Introspect to see if we are being formed and transformed…

 Now, each of us should enter into our lives and see if and to what extent we are being formed and transformed as the result of “our life in Christ and with Christ.” An ‘osmosis like’ process has to go on between us and Our Lord Jesus Christ whom we are encountering or meeting in His Word and in the Sacraments, and in the living Community, the Church! How does one gage or measure to know about the transformation of our life because of our life “in and with Christ?” It has to be an attitudinal change: Like Christ, be in communion with God through personal prayer; seek to do God’s will by being faithful to the entrusted mission seeing it as “God-given;” being merciful and compassionate towards the poor and the needy; receiving others with respect, concern and love, especially with those who are ‘marked’ or ‘branded’ as bad people or sinful people; and above all, have some basic human qualities like being truthful, honest and just, respect and regard for fellow human beings, and faithfulness to the “word given” and “promises made,” and not to live selfishly only for oneself but have enough space for others. For this kind of formation and transformation, one has to be involved in the process with a deep desire to be like Jesus Christ. Mere wishing to be “like Jesus” will not be sufficient. In all the choices, small and big, one has to seek “the way of Christ.” For this, we have to keep “learning” from Christ and His Church! To learn one has to be open and receptive to what is being taught by Christ, and be willing to follow it in one’s life.

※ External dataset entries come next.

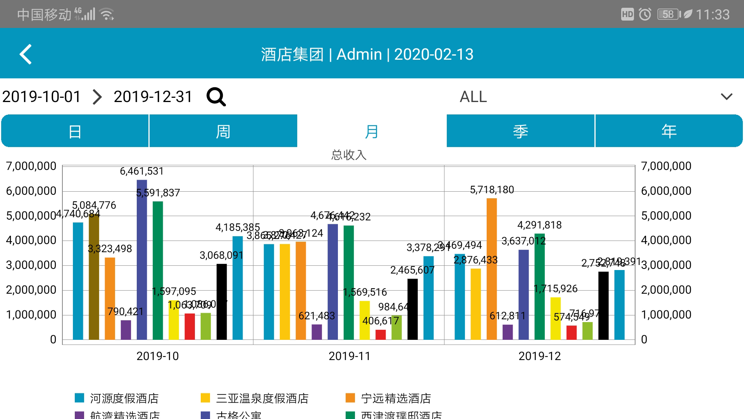Select the 日 (day) tab
Screen dimensions: 744x419
point(75,131)
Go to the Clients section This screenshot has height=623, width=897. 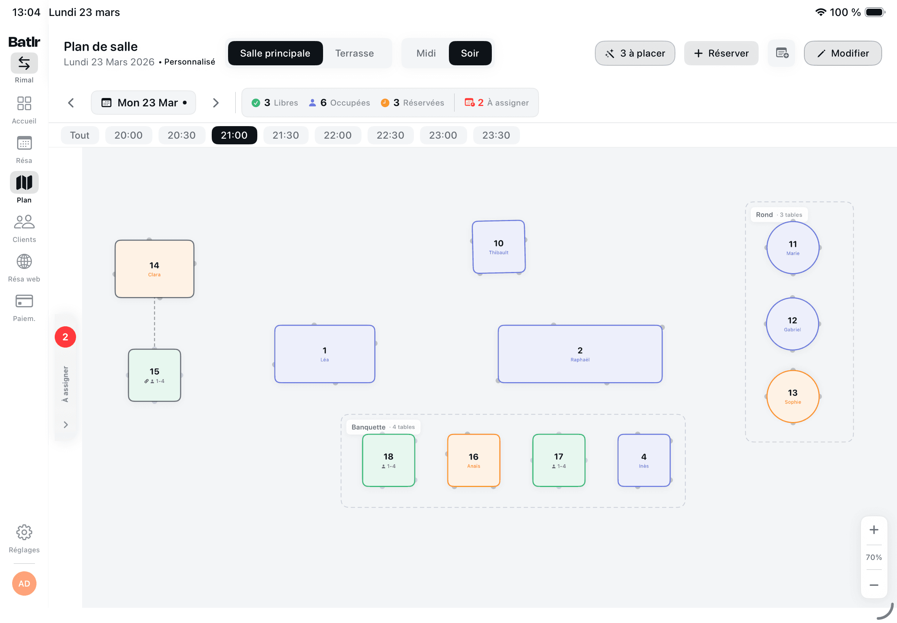pos(24,223)
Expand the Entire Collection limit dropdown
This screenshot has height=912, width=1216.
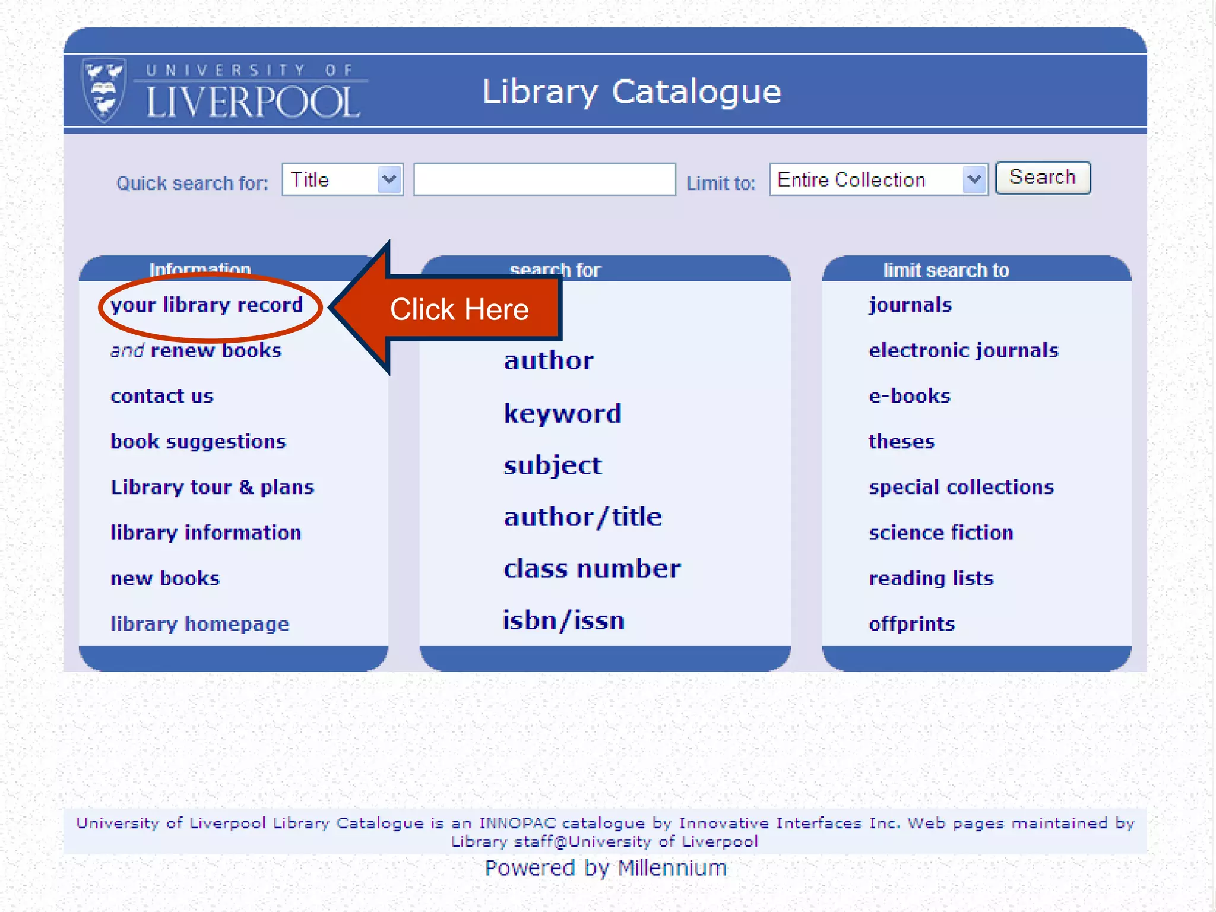tap(878, 179)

Life “in Christ and with Christ” leading “to live for Christ.”

Our Lord entrusted to his apostles the mission of proclaiming the Good News of the Kingdom and to be “his witnesses.” These apostles, we know, went through formation for about three years. During those three years their journey was a gradual growth in their understanding of their Lord and Master and persevered in their discipleship though not all. It took time for them to fall in line with the way of the Lord Jesus – from doubts, lack of understanding, misunderstanding about His kingdom and kingship, even abandoning him when their Master was arrested, condemned and crucified, and died on the cross! Some of them asked him about what they would get and even recommended themselves, James and John, for positions, like self-promotion! They were unhappy when their Lord and Master was speaking about His suffering, passion and death! Their encounters with the Risen Christ brought them back to the revival of their faith in the Lord Jesus as the Messiah, Christos and kyrios! It was as if it was a second phase of their formation. They were confirmed in their faith and conviction about the Lord Jesus. Finally, it was the anointing in the Holy Spirit that set their hearts with fire and true to their Master’s command they went about proclaiming Lord Jesus, as the Messiah, Saviour and Lord. They began to “live for Christ and for the Mission entrusted to them” directed and guided by the Holy Spirit. They lived and died “for the Lord” and for the mission entrusted! Now, we as members of the Church today are called to “live for Christ” and to strive to be “His witnesses” like the apostles and disciples of the first generation and others down the history  “who lived and died for the mission.” For this, we need to be strong and consistent to live “in and with Christ.” We have to be formed in the school of discipleship of Jesus Christ. We have to be prepared “to live and die for Him.” No self-promotion, seeking safety and security, but only self-sacrifice and self-denial if we have “to be in Christ, with Christ and for Christ.”

 “Then Peter said, “Behold, we have left everything and followed you. What then shall we have?” Jesus said to them, “everyone who has left houses or brothers of sisters or father or mother of children of lands for my name’s sake, will receive a hundredfold, and inherit eternal life” (Mat 19:27,29).